L’ONT Roumain de Bruxelles était déjà en contact avec Cezar Osiceanu, pilote à la Tarom, un fervent admirateur des chiens „ciobanesc”, dans un effort commun pour soutenir sa reconnaissance en tant que race de chien roumain, par la Fédération Cynologique Internationale dont le secrétariat général était en Belgique à Thuin. Présenter notre chien national en Belgique pour le faire connaître et reconnaître par la FCI, plaidait pour sa présence à Bruxelles. Parfaite occasion aussi pour accompagner Manneken en berger roumain. Un problème de dernière minute : Ursu, le berger de M. Osiceanu, dépassait largement les dimensions des plus grandes cages pour animaux dont la Tarom disposait. Une cage sur mesure a été rapidement confectionnée à Bucarest et Ursu est arrive à Bruxelles, directement de l’aéroport de Zaventem à la cérémonie tenue à l’hôtel de ville ! Ursu s’est d’ailleurs fait rapidement des amis, parmi les bergers allemands des policiers qui ont accompagnée les participants à la cérémonie, sur leur chemin, depuis l’hôtel de ville jusque à l’emplacement situé rue de l’Etuve.lien sur la photo avant et apres l’ouverture du rideau.

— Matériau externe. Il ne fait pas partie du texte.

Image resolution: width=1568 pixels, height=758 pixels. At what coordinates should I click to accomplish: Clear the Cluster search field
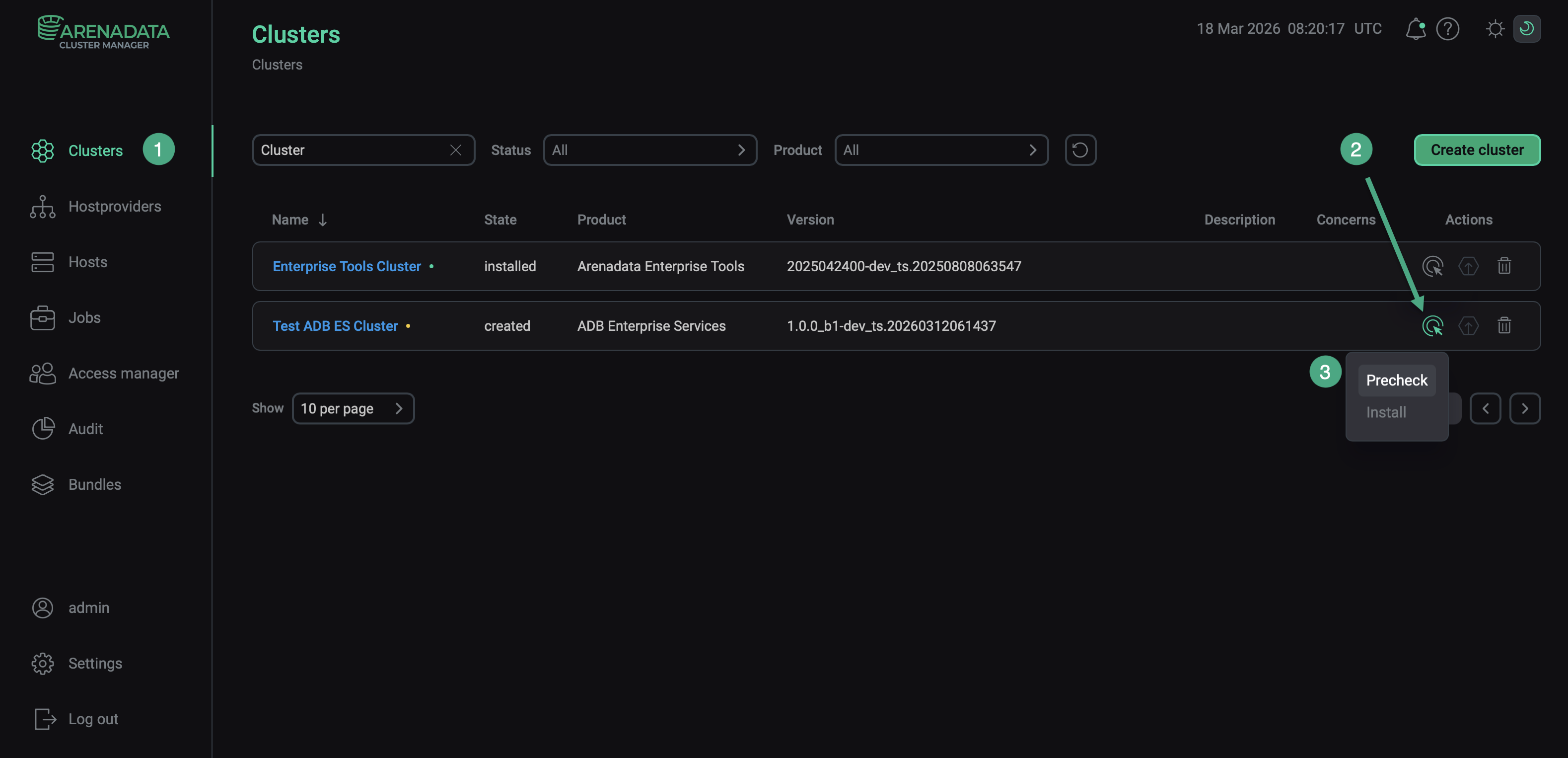(x=456, y=150)
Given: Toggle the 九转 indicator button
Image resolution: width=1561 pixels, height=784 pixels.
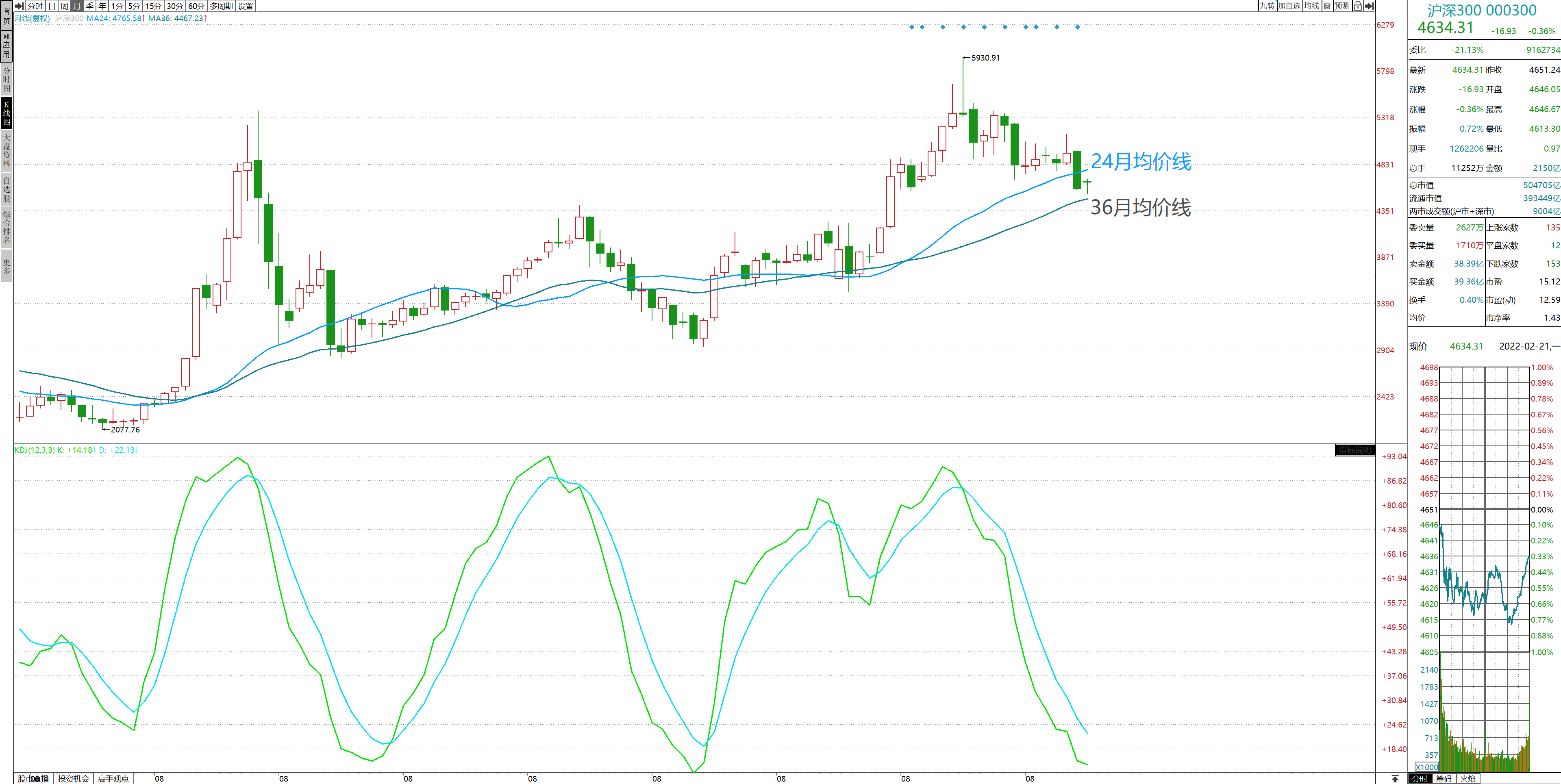Looking at the screenshot, I should click(1267, 6).
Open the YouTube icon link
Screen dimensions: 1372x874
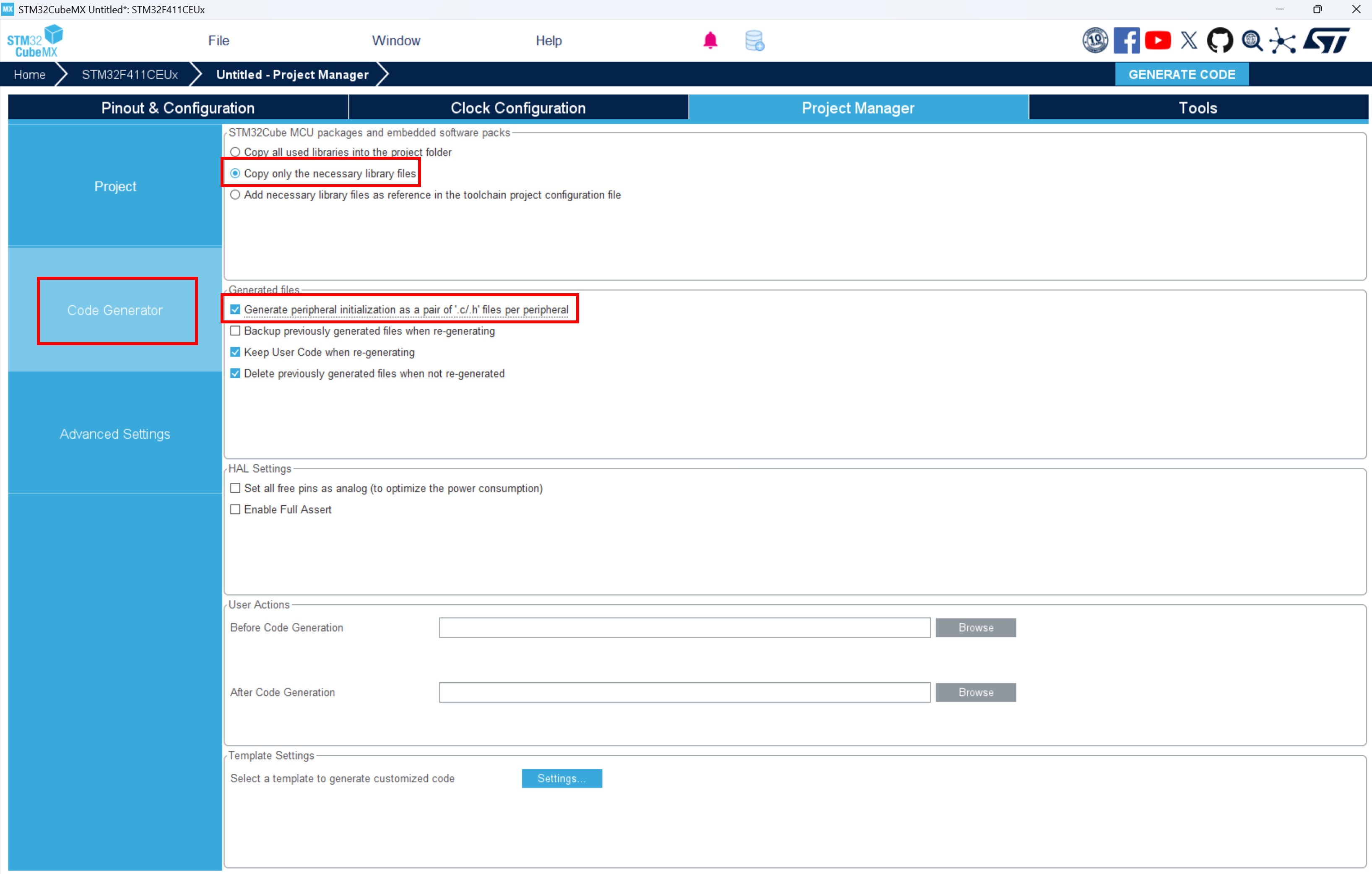(x=1157, y=40)
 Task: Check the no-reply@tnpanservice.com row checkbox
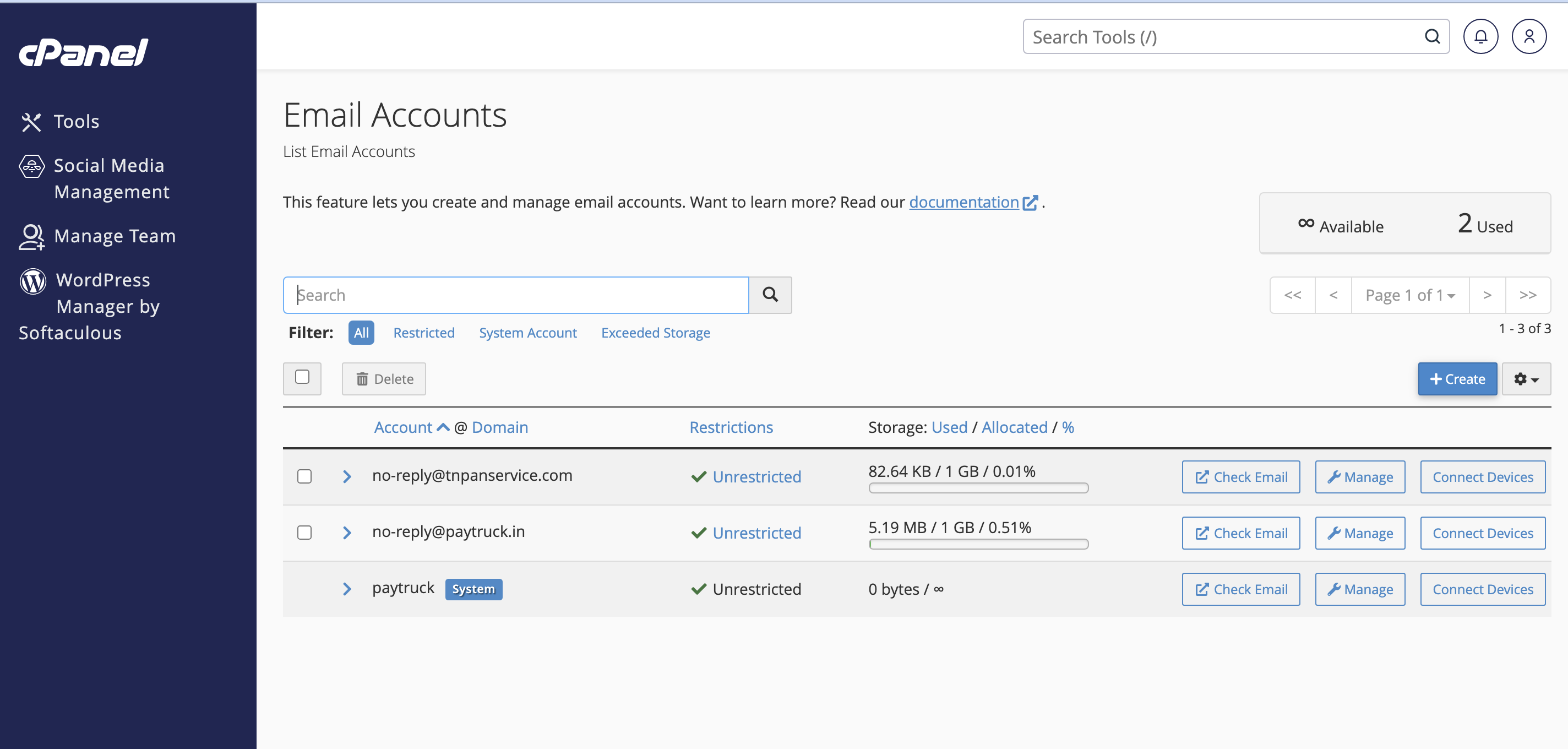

C’est la charmante échevine Marion Lemesre qui a reçu le costume au nom de la ville de Bruxelles en présence de son excellence Constantin Ene, l’ambassadeur de la Roumanie auprès de l’UE, des membres de l’Ordre des amis de Manneken Pis, autres officiels et amis de la Roumanie.            

Manneken Pis a été habillée en berger roumain le 1 décembre, lors de la fête nationale de la Roumanie, en 1995, 1999, 2000, 2001 et 2002. On ne saurait ne pas en remercier aussi son habilleur, M. Jacques Stroobants qui, les matins frais du 1er décembre, venait au petit matin, avant que la ville s’éveille, habiller le petit môme. Le changement de l’équipe de l’ONT Roumain en 2003 on fait tourner cette sympathique page dans les relations belgo-roumaines.

Plus de photos faites par Michel d'Hoop.

Idel Ianchelevici

Camille Huysmans est né à Bilzen le 26 mai1871. Sa statue en bronze mesure  3,25 mètres de haut et se trouve au carrefour des rues C. Huysmanslaan et J. van Ryswycklaan. 
A l'origine, elle avait ete placee coin de Mechelsesteenweg avec Koningin Elisabethlei, près de la Belgiëlei où Huysmans a vécu pendant des années et où il est décédé le 25/02/1968.
L'auteur de cette statue est le sculpteur belgo-roumain Idel Ianchelevici.
La statue porte l'inscription suivante: Regarde son attitude fiere, quelque peu stoïque, l'impermeable sur son bras, l'imperméable vaguement sous les armes, comme il reviendra le 1er mai à la tête d'un défilé.

Idel Ianchelevici, sculpteur et dessinateur, né en Bessarabie-Roumanie, le 5 mai 1909, mort en 1994 à Maisons-Laffitte en France.

Un musée qui lui est dedié existe en France (à Maisons-Laffitte)  et un autre en Belgiue (à La Louviere).  

 

Miss Belgium Beaty 2007 - Anne-Marie ILIE

En 2007, Anne-Marie ILIE est élue Miss Belgium Beaty.
Anne-Marie Ilie est née le 9 Mars 1985 à Braşov et a été Miss Belgium Beaty en 2007. Elle a ete également Miss Mol en 2003.

Ilie est née en Roumanie et à l'âge de six ans elle part pour la Belgique avec ses parents et sa sœur cadette pour s'etablir  Mol . Elle étudie le droit à l'Université catholique de Louvain. Ces études sont interrompues en raison de ses obligations en tant que Miss Belgium Beaty.

En 2007 la presse parle de sa liaison avec l'organisateur de ce concours de beauté, Ignace Crombé.

Aux élections municipales d'octobre 2006, elle a servi en tant que voix canon de la N-VA à Mol. Même si elle a remporté plus de voix que le chef de file, elle n'a pas été élu.

Son nom est prononcé Ilié.

Messages courts

  • À Schoonselhof, le grand cimetière d'Anvers, il y a un petit cimetière militaire roumain où sont enterrés des soldats Roumains tombés en Belgique dans la Première Guerre mondiale.

  • En 1900 la Moneterie de Bruxelles est chargée par la Banque nationale de Roumanie de faire des monnaies  avec une valeur nominale de  5, 10 et 20 bani, en nickel.

  • Le film pour imprimer les lei en circulation après 1999 (billets de banque en plastique) a été fait par une société belge de Merelbeke. Les billets sont imprimés en Suisse et en Roumanie même.